Jehossee Island in the News

preservation-admin , March 22, 2022

Post and Courier reporter interviews U.S. Fish and Wildlife Service Archaeologist, Rick Kanaski on Jehossee Island in February, 2022.

This Sunday’s Post and Courier profiled ongoing preservation efforts at Jehossee Island. The front-page article and accompanying editorial highlighted coalition work the PSC has spearheaded to safeguard the important history of the former rice plantation once inhabited by one of the largest enslaved populations recorded in the southeast. Reporters Emily Williams and Robert Behre, and photographer Gavin McIntyre joined the PSC and fellow stakeholders on site last month to observe recent preservation work. Their visit prompted a two-part feature showcasing the island’s unique, historic landscape and encouraging continued collaboration toward research, interpretation, and access.

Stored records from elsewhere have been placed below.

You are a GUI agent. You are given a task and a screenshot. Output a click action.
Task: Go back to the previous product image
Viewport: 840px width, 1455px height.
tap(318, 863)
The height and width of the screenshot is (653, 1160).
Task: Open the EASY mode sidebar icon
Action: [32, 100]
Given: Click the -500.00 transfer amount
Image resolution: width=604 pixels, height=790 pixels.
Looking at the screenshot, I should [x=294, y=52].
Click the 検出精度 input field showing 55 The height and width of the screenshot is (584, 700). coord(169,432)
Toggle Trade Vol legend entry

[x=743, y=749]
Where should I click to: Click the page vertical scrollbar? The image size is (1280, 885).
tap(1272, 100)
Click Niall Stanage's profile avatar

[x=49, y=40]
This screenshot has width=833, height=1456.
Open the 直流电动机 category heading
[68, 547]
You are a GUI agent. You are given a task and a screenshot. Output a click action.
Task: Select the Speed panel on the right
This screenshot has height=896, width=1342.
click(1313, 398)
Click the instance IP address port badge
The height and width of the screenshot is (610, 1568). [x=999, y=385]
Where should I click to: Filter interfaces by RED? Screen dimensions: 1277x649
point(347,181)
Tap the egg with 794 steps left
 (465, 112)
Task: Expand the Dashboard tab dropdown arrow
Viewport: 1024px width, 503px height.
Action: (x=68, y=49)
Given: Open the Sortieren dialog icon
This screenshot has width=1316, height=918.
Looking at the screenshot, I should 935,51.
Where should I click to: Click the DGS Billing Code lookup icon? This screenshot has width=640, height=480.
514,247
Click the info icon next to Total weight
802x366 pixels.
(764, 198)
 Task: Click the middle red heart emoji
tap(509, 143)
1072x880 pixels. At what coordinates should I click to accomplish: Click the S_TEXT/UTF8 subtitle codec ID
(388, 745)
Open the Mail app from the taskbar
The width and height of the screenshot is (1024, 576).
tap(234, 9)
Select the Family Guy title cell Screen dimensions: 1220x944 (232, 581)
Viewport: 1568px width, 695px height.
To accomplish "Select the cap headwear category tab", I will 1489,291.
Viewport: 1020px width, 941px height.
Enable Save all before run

The full stories are available at the links below:

On SC’s Jehossee Island, rare remnants of history and big potential for research,”
by Emily Williams

Editorial: Jehossee Island is a priceless time capsule. Care for its contents.,”
by Editorial Staff

Today, Jehossee Island is part of a National Wildlife Refuge managed by the U.S. Fish and Wildlife Service (USFWS). As public land free from the constraints of private ownership, Jehossee presents a unique opportunity to engage the broader community in shaping how the land is managed and how its story is told. The PSC has been a catalyst for action in the collaborative effort to ensure the island’s valuable cultural resources remain for generations to come. As we look forward to future work to elevate the profile of this nationally significant site, we are grateful for this coverage that we hope will inspire new public interest and involvement in this preservation partnership.

Learn more about Jehossee Island on the PSC website. The PSC is proud to be working on this project in collaboration with our partners at the U.S. Fish and Wildlife Service, the ACE Basin Task Force, Drayton Hall, the Charleston Museum, and Historic Charleston Foundation.